(Collected data entries)
::::

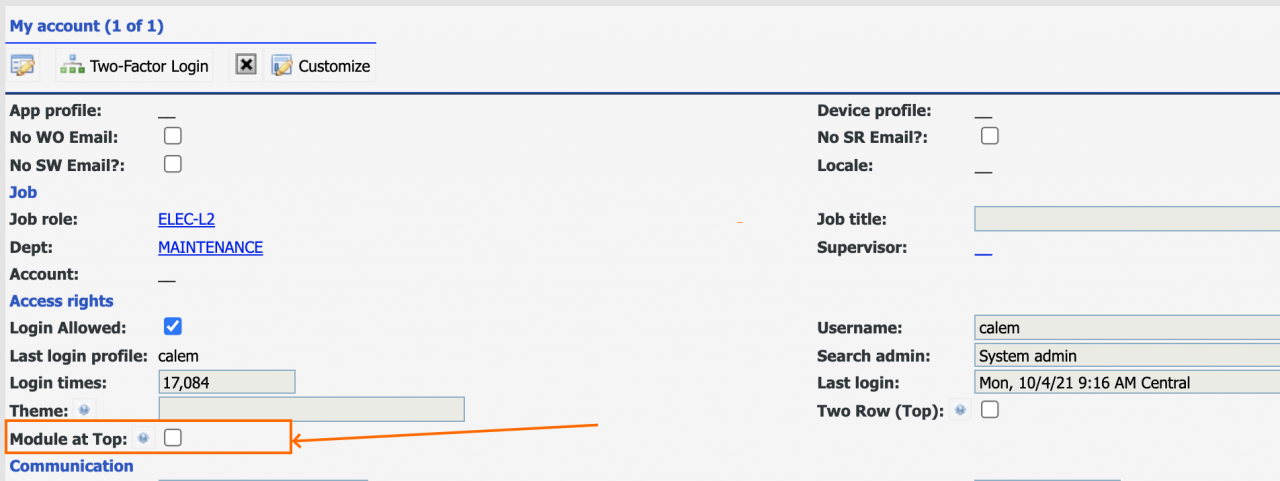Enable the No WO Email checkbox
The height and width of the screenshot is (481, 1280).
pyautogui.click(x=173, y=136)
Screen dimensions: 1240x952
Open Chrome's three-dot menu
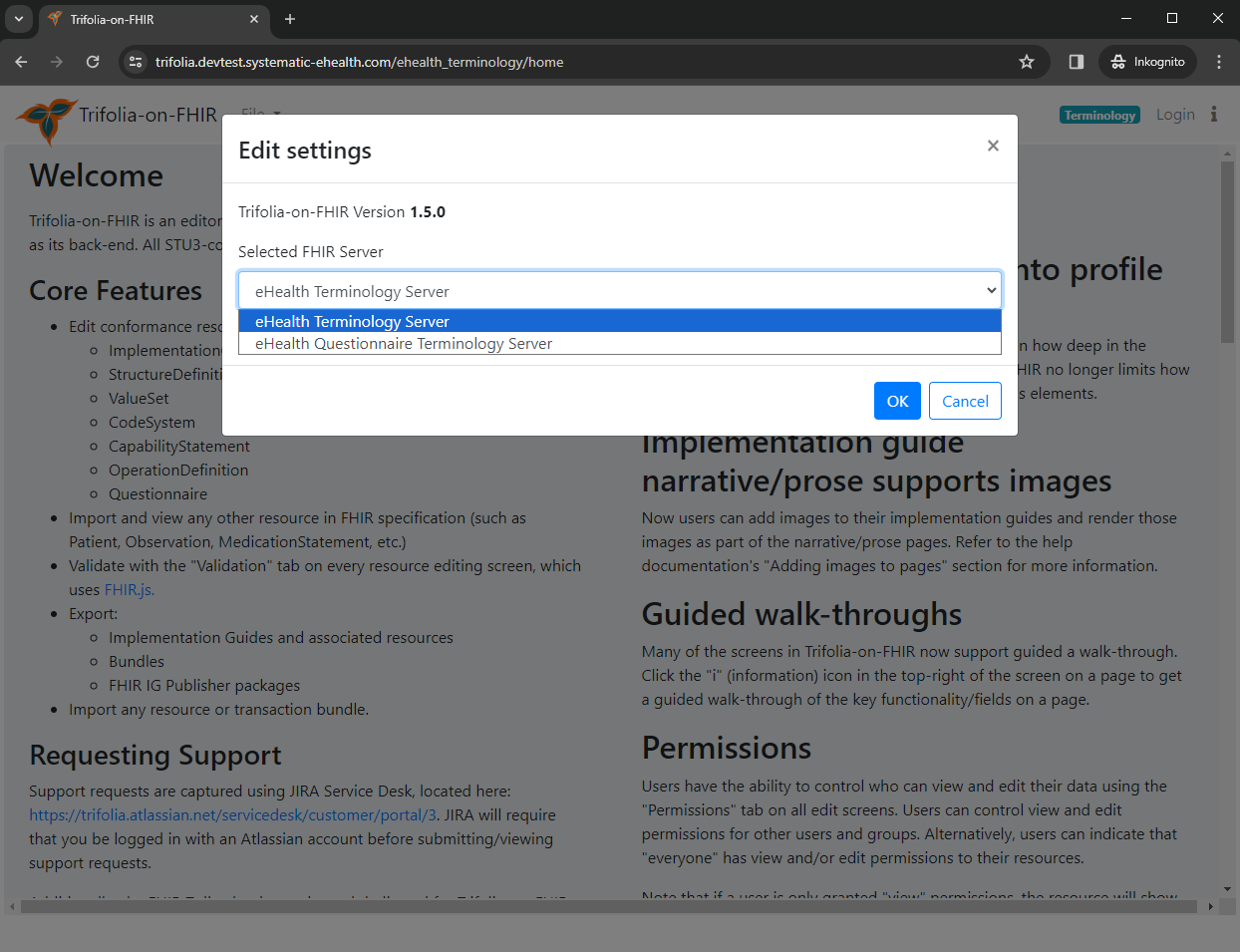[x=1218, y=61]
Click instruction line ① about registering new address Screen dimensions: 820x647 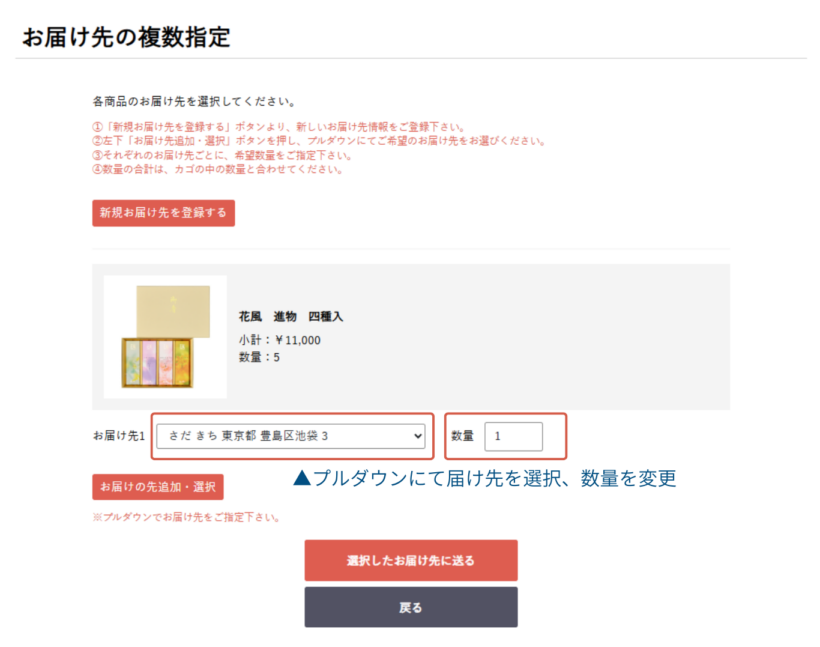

::::

▶ [ACTIVITY]
No pictures belong in the copy: reproduce exactly the lines above from the one that contains "Open Chrome's three-dot menu" through the last line of the entries.

▶ [RESULT FOR THIS TASK]
Open Chrome's three-dot menu
[x=1218, y=61]
Click instruction line ① about registering new address Screen dimensions: 820x647 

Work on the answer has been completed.